Un “Cascanueces” con poca fuerza cerró año del Colón

“El cascanueces” en el Colón: Carla Vincelli vuelve a brillar en un papel a su medida, aunque el marco no fue el ideal.
“El cascanueces” en el Colón: Carla Vincelli vuelve a brillar en un papel a su medida, aunque el marco no fue el ideal.
"El cascanueces", ballet en dos actos. Música: P. I. Tchaikovsky. Coreografía: M. Guerra. Ballet Estable del Teatro Colón (director: M. Guerra). Coro de Niños del Teatro Colón. Orquesta Filarmónica de Buenos Aires. Dirección musical: E. Siffert (Teatro Colón, 22 de diciembre).

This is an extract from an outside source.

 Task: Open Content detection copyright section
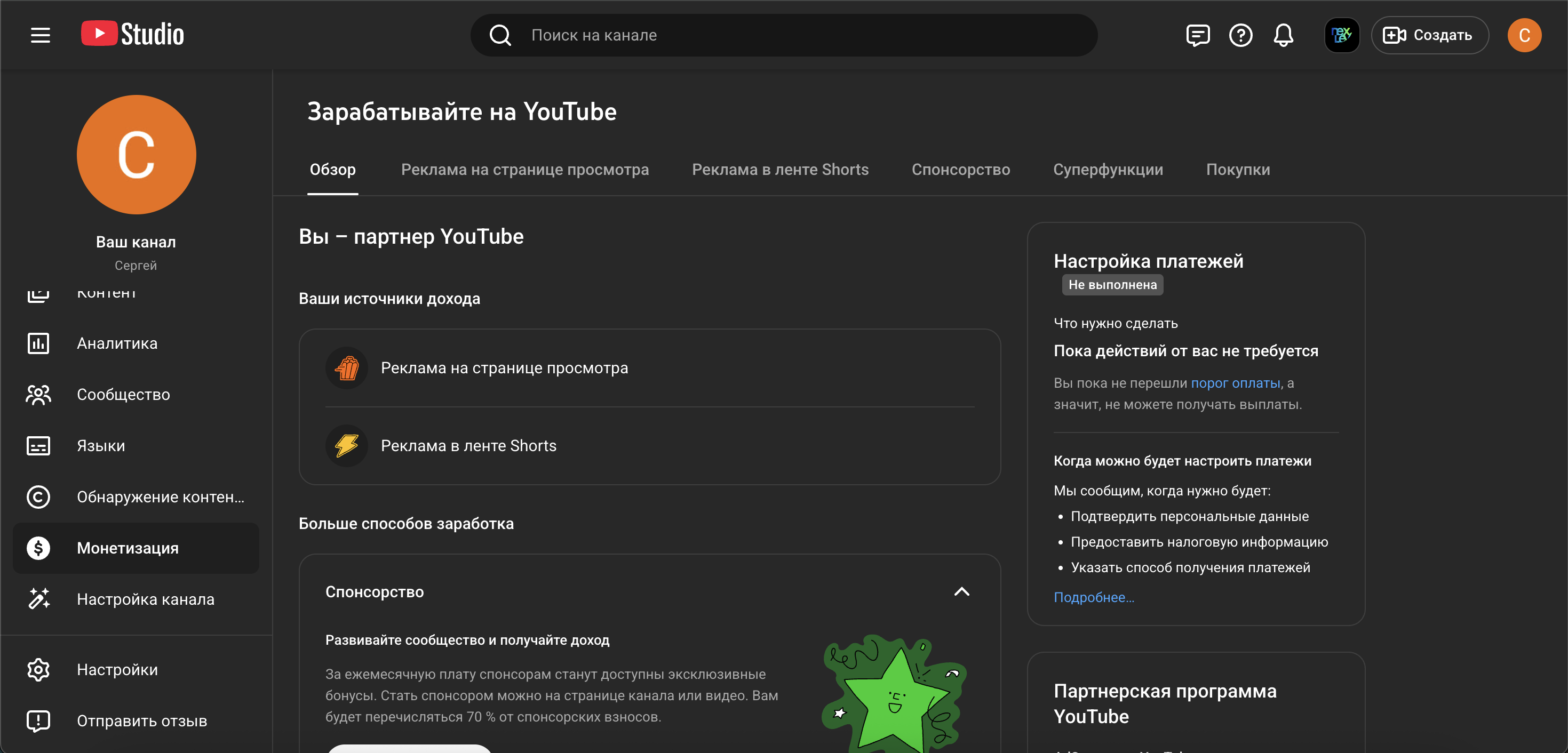tap(160, 497)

Si el comienzo del año fue auspicioso para el Ballet Estable del Teatro Colón, no lo fue tanto el final, por muchas y muy diferentes razones. Luego del súbito reemplazo de un título importante como el "Onegin" de Cranko por un "Romeo y Julieta" firmado por el director de la compañía, Maximiliano Guerra, que recibió a través de la prensa acusaciones de plagio por parte de la viuda de MacMillan, el ballet programado como cierre de la temporada, "Anna Karenina" de Boris Eifman, fue sustituido por un "Cascanueces" también con la firma de Guerra. Si bien los problemas con los derechos fueron atribuidos en reiteradas oportunidades a la gestión anterior, trascendieron nuevos motivos de descontento hacia la actual .

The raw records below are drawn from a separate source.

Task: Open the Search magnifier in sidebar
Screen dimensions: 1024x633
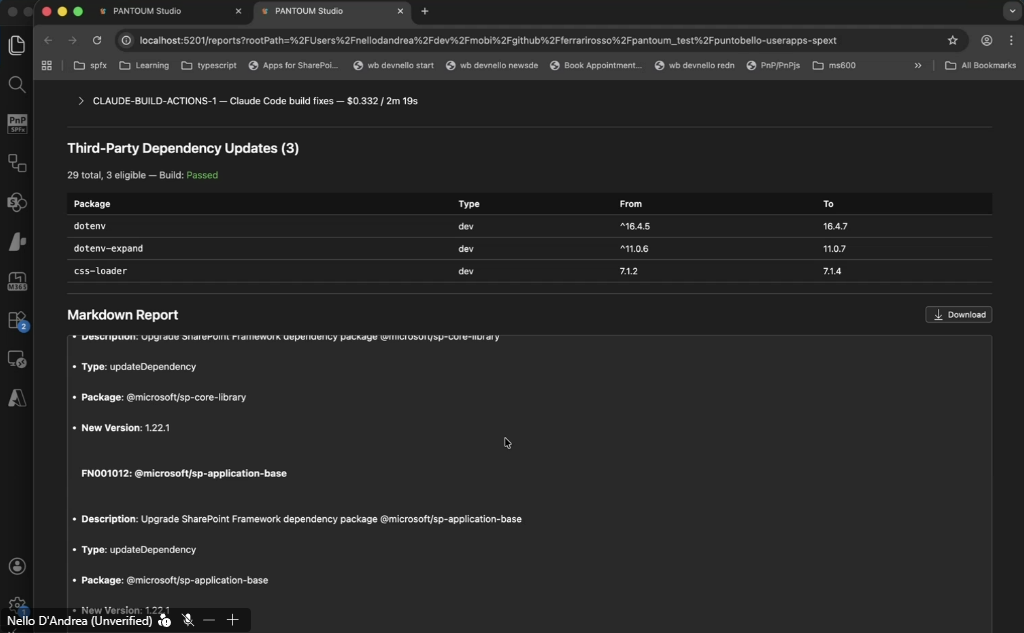Action: tap(16, 84)
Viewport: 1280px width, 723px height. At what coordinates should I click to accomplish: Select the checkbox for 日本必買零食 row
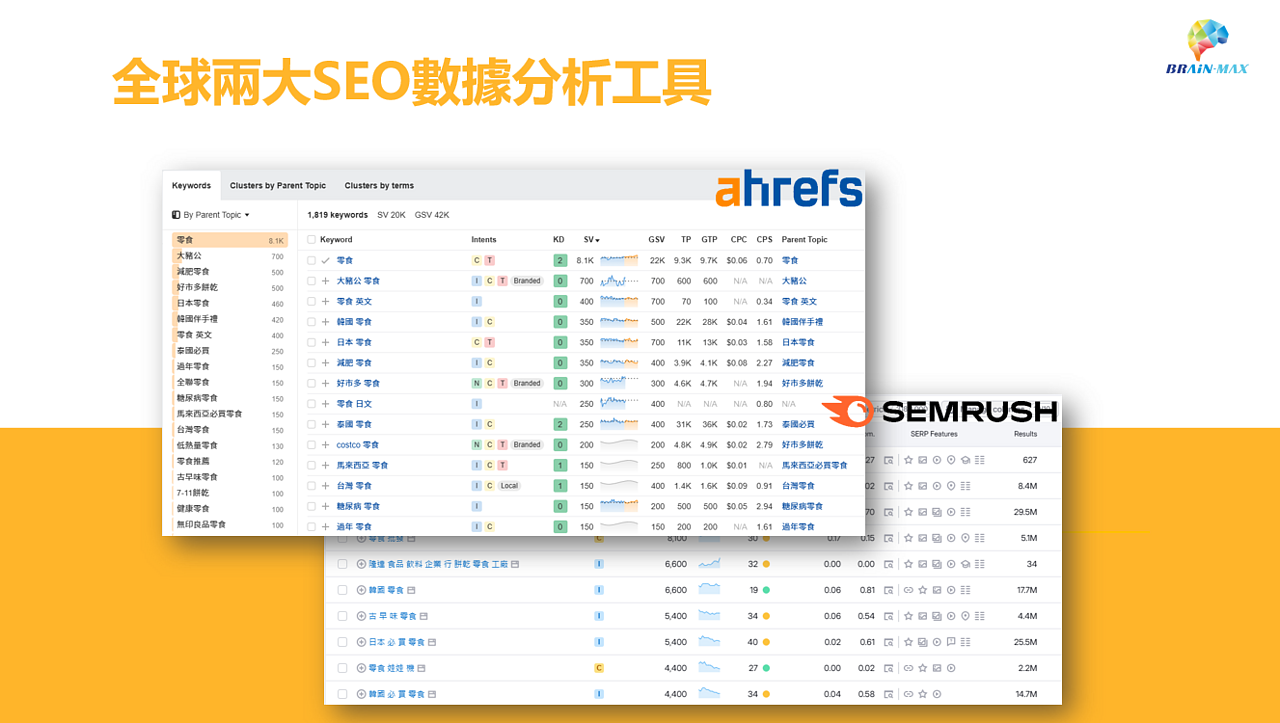click(342, 642)
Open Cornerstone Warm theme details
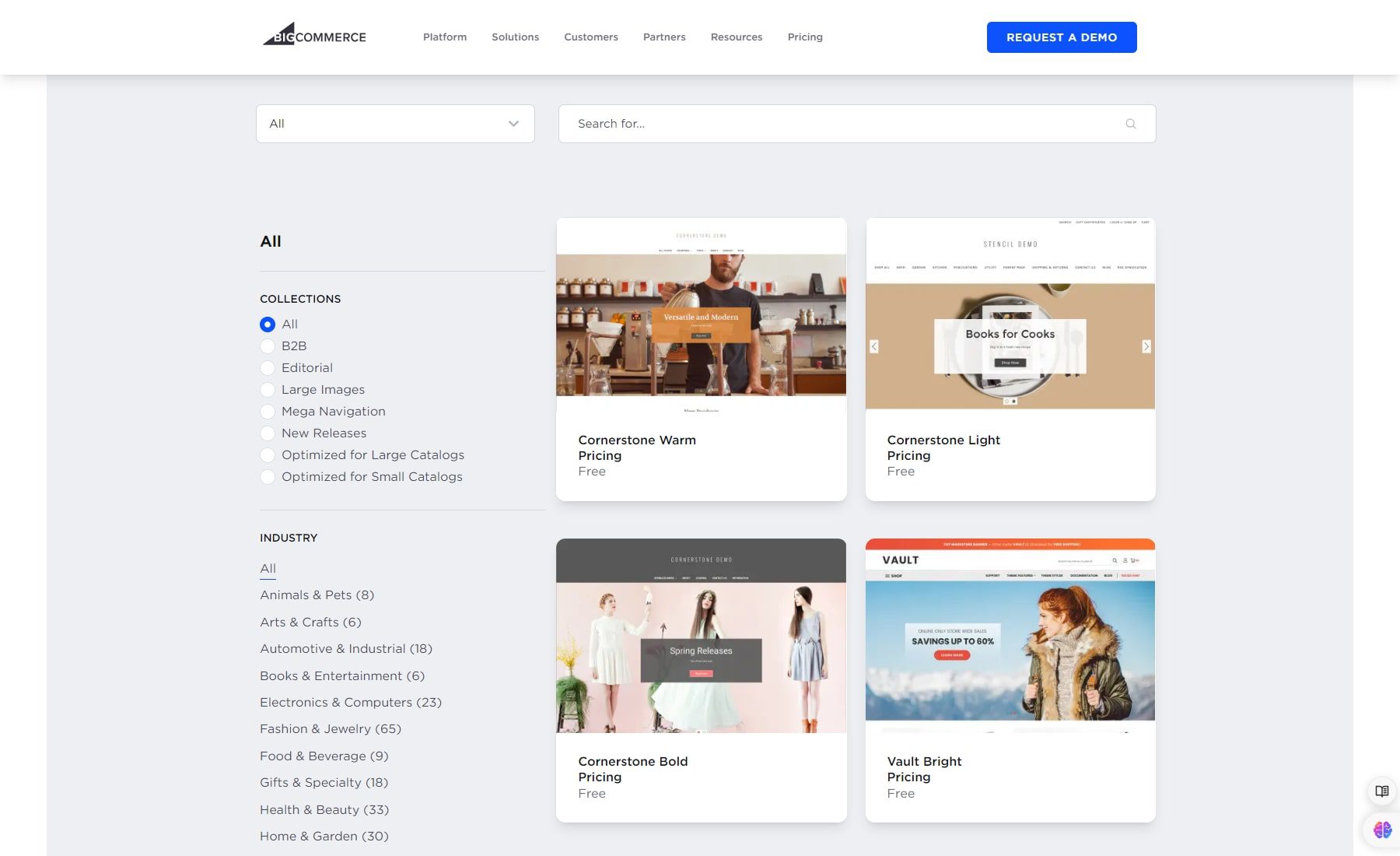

En lo que respecta a la producción que hasta este fin de semana se ofrece, los resultados tampoco son los mejores. Reutilizando los decorados de Sergio Massa y el vestuario de Gino Bogani para la versión de Lidia Segni que se vio el año pasado, la coreografía de Maximiliano Guerra carece de encanto y aparece confusamente delineada. También es evidente la falta del tiempo suficiente para una ejecución sólida, pese al esfuerzo denodado y el enorme profesionalismo de todos los bailarines.

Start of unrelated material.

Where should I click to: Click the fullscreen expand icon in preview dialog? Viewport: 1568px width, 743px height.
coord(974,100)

Carla Vincelli vuelve a brillar en un papel a su medida y Federico Fernández asume su parte con hidalguía y excelencia. Como el Rey de los Ratones se destaca Dalmiro Astesiano, Martín Miranda cumple un muy buen papel como el omnipresente Drosselmeyer, y en otros papeles sobresalen Macarena Giménez, Maximiliano Iglesias, Natalia Pelayo, Luana Brunetti, Williams Malpezzi y Emilia Peredo Aguirre. A las órdenes de Emmanuel Siffert, la Orquesta Filarmónica de Buenos Aires enfrentó en la segunda función desajustes rítmicos, imprecisiones y destemplanzas en varias de sus secciones, e incluso la actuación del Coro de Niños, habitualmente impecable, tuvo falencias de afinación.